Five years ago today I stepped off the boat in Aberdeen for the last time.
Sometimes, in my lower moments, I've wondered how things would have turned out if I hadn't done what I did next – if, instead of scuttling back south to lick my wounds, I'd taken that morning as a new beginning and tried to rebuild my life where I stood. I don't think the idea even occurred to me at the time – I wasn't thinking exactly clearly, and hadn't had long to consider my options – but certainly that would have been the adventurous, the picaresque thing to do: the thing that would have made the better story later. Could it have worked, and what would the consequences have been?
It wouldn't have been easy to get started: as I recall, I had about forty quid in the bank, most of which in real life promptly went on my train fare. Had I stayed where I was, it wouldn't have lasted a great deal longer – so the first thing I'd have had to do was acquire an address and an income stream before it ran out. Who knows, maybe the scale of the uncertainty involved in that did colour my thinking at the time, I can't remember. I don't know what out-of-the-way shithole Aberdeen City Council would have found to house me in, how long that would have taken or what I'd have done with the hundredweight of clothes and books I was humphing around in the meantime – sold 'em for food, probably, if I could – but people have been known to survive such processes, and assuming I got through those difficult first few weeks at least I'd have been in a real city with a life of its own, not stuck out in the badlands of my miserable youth. For better or worse, I'd have been somewhere new.
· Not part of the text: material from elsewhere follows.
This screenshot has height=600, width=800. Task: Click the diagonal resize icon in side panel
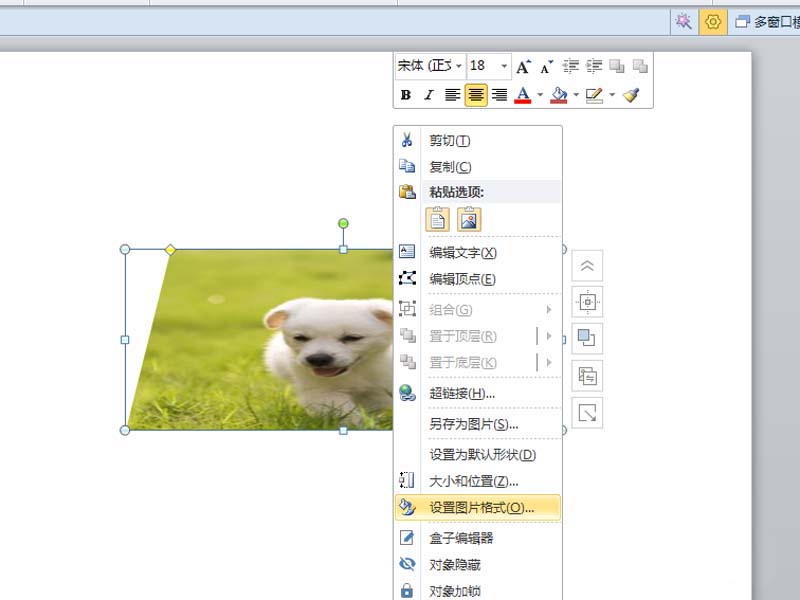tap(588, 411)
The next two years could have been very different: there are friends and bits of work I'd have missed, but who knows what would have been in their place. Here's the strange thing though: as time went on, there are things that would have happened regardless.
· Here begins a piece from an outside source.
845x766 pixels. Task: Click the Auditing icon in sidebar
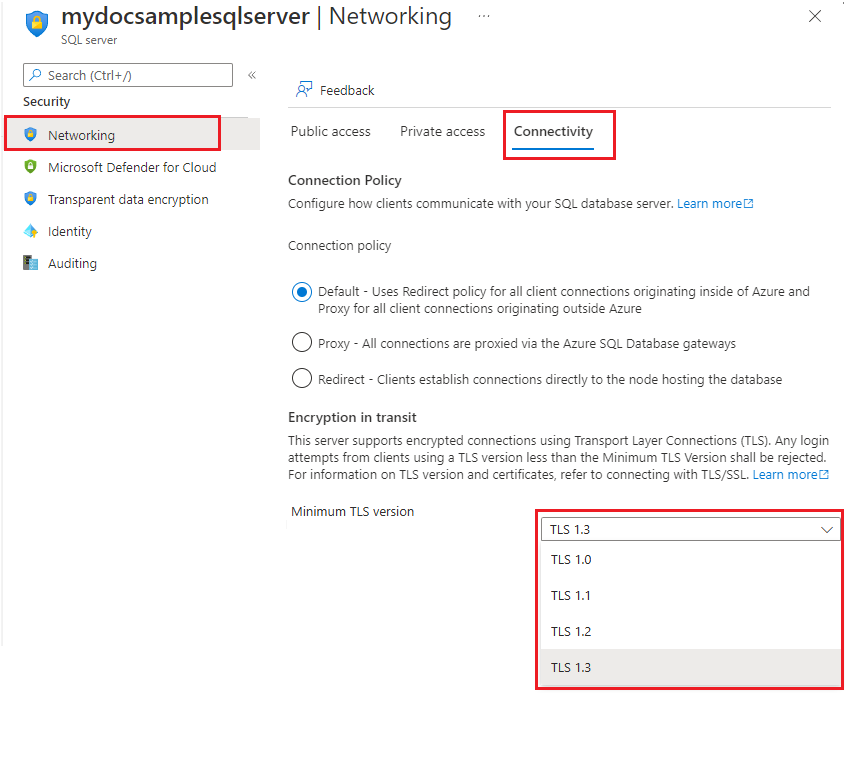pos(31,263)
I'd still have returned to comics in 2008, when the first signs of early-onset presbyopia briefly gave me the now-or-never heebie-jeebies (though fortunately it's gotten no worse since); and I'd probably still have spent a lot of 2009 drawing and marketing Burke & Hare, and the summer of 2010 trying to get the rights back when the publisher collapsed. The trouble with my mother's neighbour which my presence brought to a head in 2007 would have rumbled on without me until she had to be rehoused anyway, probably not much later than she did in fact; and in entirely separate developments, she'd still have been ill last year, which would have brought me back to the ol' briar patch anyway.
All of that would still have happened not just if I'd stayed in Aberdeen in 2006, but also if I'd never gone to Shetland at all, or if I'd got any of the jobs outside Glasgow I applied for in 2004-5 and had to move somewhere else. Go back further: the family stuff would still have happened if Black Ship Productions had taken off in '03 and restarted my comics career then, or if either run of Something Fast had led on to other things earlier, or whatever other ways my adult life might have diverged from its actual course. If there are parallel universes out there in which versions of me have been better-travelled, richer, or luckier in love or work, a lot of those timelines have been converging with our own lately.
All the might-have-beens lead here. A terrifying thought, but a strangely liberating one.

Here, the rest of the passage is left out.